優秀なエンジニアが、3人辞めてしまいました
「若手の優秀なエンジニアが、この一年で3人辞めてしまいました。来月もまた一人やめる予定です。いったい、どこに問題があるのでしょうか。」
あるSIerの経営者からこんな話を聞いた。僭越ながら、私は次のように答えた。
「楽しくないからじゃないですか?」
今、この会社も例に漏れず人が足りない。しかし、将来への不安は払拭できないという。しかし、新しい技術にもっと挑戦すべきだと申し上げても、そんなことをすれば、工数が減るので無理だとのことだった。
また、若いエンジニアが新しいことをやりたいといっても、品質が保証できないからだめだとチャンスを与えない。そして、そういう志のある若いエンジニアも若い=安い労働力として、既存システムの保守対応の仕事に投入されている。
新しいことに関わることは、楽しいことだ。それができる会社でなければ、良い人材も育たないし、魅力ある商品やサービスは生まれない。
SIerにとっては、良い人材こそ、魅力的な商品だ。高い技術力だけではなく高いモチベーションも併せ持った人材こそ、SIerにとっての最良の商品だ。
「優れた人材の育成=優れた商品の開発」への投資を渋れば、景気の谷間に何も売るものがなくなってしまう。
若い人たちと話していると、トレンドや新しい方法論については、ほんとうによく知っている。それをやらしてくれない上司への不満が、特に優秀な人たちのモチベーションを下げている。
年配の管理者や経営者が、あれはだめ、これはだめ、ああしろ、こうしろと言う姿に強い危機感を感じる。こういうことが、「やってられないよ」と去ってゆくきっかけを与えているのではないか。
管理者や経営者は、自分の組織を、あるいは、自分の会社をどうしたいのか、そしてどんな価値をお客様や世の中に提供したいのかというビジョンをしっかり示してほしいと思う。
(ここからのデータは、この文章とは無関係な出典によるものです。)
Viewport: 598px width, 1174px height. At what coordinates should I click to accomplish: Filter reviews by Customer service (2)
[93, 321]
そして、方法論は若い人に任せてみればいいのではないではないか。
若いからと言って、かれらは決して自分のことしか考えない人たちではない。もっと会社をよくしたいと熱く語ってくれる。そういう若い人たちを信頼し任せてみるべきではないかと思うことがある。
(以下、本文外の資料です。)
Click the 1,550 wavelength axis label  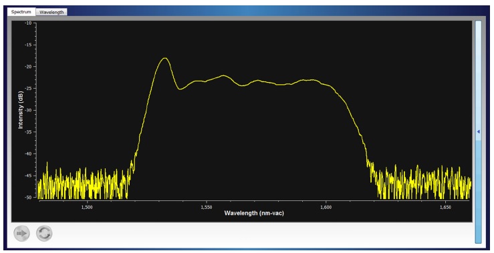pyautogui.click(x=207, y=208)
「優秀な若い人が辞める」のは会社が楽しくないからだと、言い切ることはできないが、ひとつの理由になっていることは確かだろう。裏返して考えるなら、優秀な若い人たちは、世の中が、今何を求めているか、そしてこれからどうなるかを知っている人たちだ。そういうことに取り組めないことは、自分の成長にとって価値がないし、この会社も長くはもたないと本能的に感じてしまうのだろう。だから楽しくないと感じるのだろう。
若者たちが会社に感じる楽しさ=会社の成長性の勢い
と考えてみてはどうだろう。
忙しくてもチャレンジできる会社は楽しい会社だ。一方で「優秀な若い人が辞める」会社は、楽しくないからではないか。そんな目線で、現状を見れば、これまで気付かなかったことに気付くことができるかもしれない。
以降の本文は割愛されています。